[Begin Recorded data]

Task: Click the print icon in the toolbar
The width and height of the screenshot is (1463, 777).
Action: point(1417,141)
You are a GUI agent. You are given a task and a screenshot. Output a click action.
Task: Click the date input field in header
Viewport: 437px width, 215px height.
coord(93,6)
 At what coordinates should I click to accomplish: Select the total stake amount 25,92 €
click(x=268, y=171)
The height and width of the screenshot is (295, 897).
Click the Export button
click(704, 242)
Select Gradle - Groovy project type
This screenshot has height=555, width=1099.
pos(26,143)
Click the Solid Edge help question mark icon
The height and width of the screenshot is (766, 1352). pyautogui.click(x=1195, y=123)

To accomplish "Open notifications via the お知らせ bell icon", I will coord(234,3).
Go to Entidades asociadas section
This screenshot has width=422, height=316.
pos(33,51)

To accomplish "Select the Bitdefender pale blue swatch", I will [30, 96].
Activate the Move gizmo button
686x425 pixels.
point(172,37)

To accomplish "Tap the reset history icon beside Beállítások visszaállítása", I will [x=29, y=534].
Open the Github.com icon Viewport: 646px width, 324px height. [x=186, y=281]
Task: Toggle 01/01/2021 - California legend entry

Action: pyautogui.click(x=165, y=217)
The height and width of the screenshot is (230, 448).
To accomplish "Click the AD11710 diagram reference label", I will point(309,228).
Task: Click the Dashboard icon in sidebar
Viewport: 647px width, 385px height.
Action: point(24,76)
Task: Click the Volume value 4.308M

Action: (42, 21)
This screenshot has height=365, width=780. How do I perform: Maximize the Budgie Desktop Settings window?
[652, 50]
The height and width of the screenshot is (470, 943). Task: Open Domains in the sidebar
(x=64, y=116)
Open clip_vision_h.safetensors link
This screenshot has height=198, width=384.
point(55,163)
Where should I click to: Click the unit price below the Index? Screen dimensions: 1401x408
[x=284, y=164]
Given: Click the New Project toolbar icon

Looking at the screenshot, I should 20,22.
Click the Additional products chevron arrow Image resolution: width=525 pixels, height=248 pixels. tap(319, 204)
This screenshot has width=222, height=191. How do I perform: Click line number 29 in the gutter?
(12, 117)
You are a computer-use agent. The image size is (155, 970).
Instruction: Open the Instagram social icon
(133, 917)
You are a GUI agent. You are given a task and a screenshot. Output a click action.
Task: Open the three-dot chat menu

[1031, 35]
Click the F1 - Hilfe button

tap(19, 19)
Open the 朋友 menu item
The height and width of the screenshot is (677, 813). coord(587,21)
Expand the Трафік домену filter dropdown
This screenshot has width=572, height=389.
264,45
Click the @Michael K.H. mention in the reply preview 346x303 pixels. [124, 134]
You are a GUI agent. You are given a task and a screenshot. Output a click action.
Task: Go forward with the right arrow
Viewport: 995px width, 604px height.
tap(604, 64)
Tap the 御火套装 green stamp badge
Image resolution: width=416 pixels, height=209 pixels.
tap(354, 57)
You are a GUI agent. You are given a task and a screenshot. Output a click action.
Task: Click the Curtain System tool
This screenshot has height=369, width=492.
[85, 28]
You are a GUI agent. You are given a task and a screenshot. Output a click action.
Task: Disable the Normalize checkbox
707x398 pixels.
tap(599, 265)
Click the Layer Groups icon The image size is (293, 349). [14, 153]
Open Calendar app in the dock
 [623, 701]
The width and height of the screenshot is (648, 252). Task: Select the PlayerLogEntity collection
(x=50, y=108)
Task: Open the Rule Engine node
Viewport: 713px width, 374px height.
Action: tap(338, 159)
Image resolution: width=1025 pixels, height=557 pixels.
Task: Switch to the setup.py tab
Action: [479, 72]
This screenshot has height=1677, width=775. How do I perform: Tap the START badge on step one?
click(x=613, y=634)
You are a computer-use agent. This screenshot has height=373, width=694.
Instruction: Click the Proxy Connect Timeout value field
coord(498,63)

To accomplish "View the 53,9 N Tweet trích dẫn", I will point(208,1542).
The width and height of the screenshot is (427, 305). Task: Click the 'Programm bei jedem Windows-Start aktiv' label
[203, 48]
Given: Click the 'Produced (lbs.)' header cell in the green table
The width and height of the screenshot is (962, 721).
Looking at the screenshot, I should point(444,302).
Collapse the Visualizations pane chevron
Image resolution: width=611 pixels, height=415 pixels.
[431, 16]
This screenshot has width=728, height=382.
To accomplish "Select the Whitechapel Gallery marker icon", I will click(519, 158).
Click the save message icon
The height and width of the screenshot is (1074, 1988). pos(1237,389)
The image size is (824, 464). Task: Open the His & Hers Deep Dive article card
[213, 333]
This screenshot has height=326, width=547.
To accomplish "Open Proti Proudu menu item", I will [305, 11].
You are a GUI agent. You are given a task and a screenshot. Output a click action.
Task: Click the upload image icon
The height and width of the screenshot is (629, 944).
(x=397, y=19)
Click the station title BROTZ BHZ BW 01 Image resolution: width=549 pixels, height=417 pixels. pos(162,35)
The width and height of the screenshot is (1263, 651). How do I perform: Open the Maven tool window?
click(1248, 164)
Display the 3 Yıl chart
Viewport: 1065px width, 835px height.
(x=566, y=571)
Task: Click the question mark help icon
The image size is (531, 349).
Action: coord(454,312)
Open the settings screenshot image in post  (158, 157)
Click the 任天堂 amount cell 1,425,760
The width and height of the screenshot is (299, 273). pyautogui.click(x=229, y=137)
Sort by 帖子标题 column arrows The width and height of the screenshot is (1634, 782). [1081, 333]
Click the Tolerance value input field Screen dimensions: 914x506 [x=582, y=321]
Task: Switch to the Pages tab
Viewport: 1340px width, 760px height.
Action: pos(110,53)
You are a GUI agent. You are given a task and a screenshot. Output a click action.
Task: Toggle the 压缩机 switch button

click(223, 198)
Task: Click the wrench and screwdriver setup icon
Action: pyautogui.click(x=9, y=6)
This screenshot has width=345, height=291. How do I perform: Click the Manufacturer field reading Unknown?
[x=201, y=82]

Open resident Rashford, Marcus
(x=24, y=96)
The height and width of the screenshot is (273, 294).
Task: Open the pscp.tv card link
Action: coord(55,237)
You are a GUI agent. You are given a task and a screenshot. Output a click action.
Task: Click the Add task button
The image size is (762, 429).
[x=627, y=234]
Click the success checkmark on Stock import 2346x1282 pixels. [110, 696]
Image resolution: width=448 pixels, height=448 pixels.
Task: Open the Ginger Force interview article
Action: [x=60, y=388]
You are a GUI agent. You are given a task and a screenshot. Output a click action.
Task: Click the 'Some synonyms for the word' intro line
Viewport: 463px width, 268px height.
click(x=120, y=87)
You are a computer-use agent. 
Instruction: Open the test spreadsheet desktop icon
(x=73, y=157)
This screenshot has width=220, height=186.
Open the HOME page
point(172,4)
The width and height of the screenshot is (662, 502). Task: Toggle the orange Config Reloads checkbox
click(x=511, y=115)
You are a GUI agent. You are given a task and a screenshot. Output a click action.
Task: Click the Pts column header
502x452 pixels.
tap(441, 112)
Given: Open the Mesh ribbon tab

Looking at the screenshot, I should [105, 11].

[End Recorded data]

■ **What is asked**: Reproduce all of the rows above line for line, with no changes.

■ **The answer**:
Task: Click the print icon in the toolbar
The width and height of the screenshot is (1463, 777).
Action: point(1417,141)
You are a GUI agent. You are given a task and a screenshot. Output a click action.
Task: Click the date input field in header
Viewport: 437px width, 215px height.
coord(93,6)
 At what coordinates should I click to accomplish: Select the total stake amount 25,92 €
click(x=268, y=171)
The height and width of the screenshot is (295, 897).
Click the Export button
click(704, 242)
Select Gradle - Groovy project type
This screenshot has height=555, width=1099.
pos(26,143)
Click the Solid Edge help question mark icon
The height and width of the screenshot is (766, 1352). pyautogui.click(x=1195, y=123)

To accomplish "Open notifications via the お知らせ bell icon", I will coord(234,3).
Go to Entidades asociadas section
This screenshot has width=422, height=316.
pos(33,51)

To accomplish "Select the Bitdefender pale blue swatch", I will [30, 96].
Activate the Move gizmo button
686x425 pixels.
point(172,37)

To accomplish "Tap the reset history icon beside Beállítások visszaállítása", I will [x=29, y=534].
Open the Github.com icon Viewport: 646px width, 324px height. [x=186, y=281]
Task: Toggle 01/01/2021 - California legend entry

Action: pyautogui.click(x=165, y=217)
The height and width of the screenshot is (230, 448).
To accomplish "Click the AD11710 diagram reference label", I will point(309,228).
Task: Click the Dashboard icon in sidebar
Viewport: 647px width, 385px height.
Action: point(24,76)
Task: Click the Volume value 4.308M

Action: (42, 21)
This screenshot has height=365, width=780. How do I perform: Maximize the Budgie Desktop Settings window?
[652, 50]
The height and width of the screenshot is (470, 943). Task: Open Domains in the sidebar
(x=64, y=116)
Open clip_vision_h.safetensors link
This screenshot has height=198, width=384.
point(55,163)
Where should I click to: Click the unit price below the Index? Screen dimensions: 1401x408
[x=284, y=164]
Given: Click the New Project toolbar icon

Looking at the screenshot, I should 20,22.
Click the Additional products chevron arrow Image resolution: width=525 pixels, height=248 pixels. tap(319, 204)
This screenshot has width=222, height=191. How do I perform: Click line number 29 in the gutter?
(12, 117)
You are a computer-use agent. The image size is (155, 970).
Instruction: Open the Instagram social icon
(133, 917)
You are a GUI agent. You are given a task and a screenshot. Output a click action.
Task: Open the three-dot chat menu

[1031, 35]
Click the F1 - Hilfe button

tap(19, 19)
Open the 朋友 menu item
The height and width of the screenshot is (677, 813). coord(587,21)
Expand the Трафік домену filter dropdown
This screenshot has width=572, height=389.
264,45
Click the @Michael K.H. mention in the reply preview 346x303 pixels. [124, 134]
You are a GUI agent. You are given a task and a screenshot. Output a click action.
Task: Go forward with the right arrow
Viewport: 995px width, 604px height.
tap(604, 64)
Tap the 御火套装 green stamp badge
Image resolution: width=416 pixels, height=209 pixels.
tap(354, 57)
You are a GUI agent. You are given a task and a screenshot. Output a click action.
Task: Click the Curtain System tool
This screenshot has height=369, width=492.
[85, 28]
You are a GUI agent. You are given a task and a screenshot. Output a click action.
Task: Disable the Normalize checkbox
707x398 pixels.
tap(599, 265)
Click the Layer Groups icon The image size is (293, 349). [14, 153]
Open Calendar app in the dock
 [623, 701]
The width and height of the screenshot is (648, 252). Task: Select the PlayerLogEntity collection
(x=50, y=108)
Task: Open the Rule Engine node
Viewport: 713px width, 374px height.
Action: tap(338, 159)
Image resolution: width=1025 pixels, height=557 pixels.
Task: Switch to the setup.py tab
Action: [479, 72]
This screenshot has height=1677, width=775. How do I perform: Tap the START badge on step one?
click(x=613, y=634)
You are a computer-use agent. This screenshot has height=373, width=694.
Instruction: Click the Proxy Connect Timeout value field
coord(498,63)

To accomplish "View the 53,9 N Tweet trích dẫn", I will point(208,1542).
The width and height of the screenshot is (427, 305). Task: Click the 'Programm bei jedem Windows-Start aktiv' label
[203, 48]
Given: Click the 'Produced (lbs.)' header cell in the green table
The width and height of the screenshot is (962, 721).
Looking at the screenshot, I should point(444,302).
Collapse the Visualizations pane chevron
Image resolution: width=611 pixels, height=415 pixels.
[431, 16]
This screenshot has width=728, height=382.
To accomplish "Select the Whitechapel Gallery marker icon", I will click(519, 158).
Click the save message icon
The height and width of the screenshot is (1074, 1988). pos(1237,389)
The image size is (824, 464). Task: Open the His & Hers Deep Dive article card
[213, 333]
This screenshot has height=326, width=547.
To accomplish "Open Proti Proudu menu item", I will [305, 11].
You are a GUI agent. You are given a task and a screenshot. Output a click action.
Task: Click the upload image icon
The height and width of the screenshot is (629, 944).
(x=397, y=19)
Click the station title BROTZ BHZ BW 01 Image resolution: width=549 pixels, height=417 pixels. pos(162,35)
The width and height of the screenshot is (1263, 651). How do I perform: Open the Maven tool window?
click(1248, 164)
Display the 3 Yıl chart
Viewport: 1065px width, 835px height.
(x=566, y=571)
Task: Click the question mark help icon
The image size is (531, 349).
Action: coord(454,312)
Open the settings screenshot image in post  (158, 157)
Click the 任天堂 amount cell 1,425,760
The width and height of the screenshot is (299, 273). pyautogui.click(x=229, y=137)
Sort by 帖子标题 column arrows The width and height of the screenshot is (1634, 782). [1081, 333]
Click the Tolerance value input field Screen dimensions: 914x506 [x=582, y=321]
Task: Switch to the Pages tab
Viewport: 1340px width, 760px height.
Action: pos(110,53)
You are a GUI agent. You are given a task and a screenshot. Output a click action.
Task: Toggle the 压缩机 switch button

click(223, 198)
Task: Click the wrench and screwdriver setup icon
Action: pyautogui.click(x=9, y=6)
This screenshot has width=345, height=291. How do I perform: Click the Manufacturer field reading Unknown?
[x=201, y=82]

Open resident Rashford, Marcus
(x=24, y=96)
The height and width of the screenshot is (273, 294).
Task: Open the pscp.tv card link
Action: coord(55,237)
You are a GUI agent. You are given a task and a screenshot. Output a click action.
Task: Click the Add task button
The image size is (762, 429).
[x=627, y=234]
Click the success checkmark on Stock import 2346x1282 pixels. [110, 696]
Image resolution: width=448 pixels, height=448 pixels.
Task: Open the Ginger Force interview article
Action: [x=60, y=388]
You are a GUI agent. You are given a task and a screenshot. Output a click action.
Task: Click the 'Some synonyms for the word' intro line
Viewport: 463px width, 268px height.
click(x=120, y=87)
You are a computer-use agent. 
Instruction: Open the test spreadsheet desktop icon
(x=73, y=157)
This screenshot has width=220, height=186.
Open the HOME page
point(172,4)
The width and height of the screenshot is (662, 502). Task: Toggle the orange Config Reloads checkbox
click(x=511, y=115)
You are a GUI agent. You are given a task and a screenshot. Output a click action.
Task: Click the Pts column header
502x452 pixels.
tap(441, 112)
Given: Open the Mesh ribbon tab

Looking at the screenshot, I should [105, 11].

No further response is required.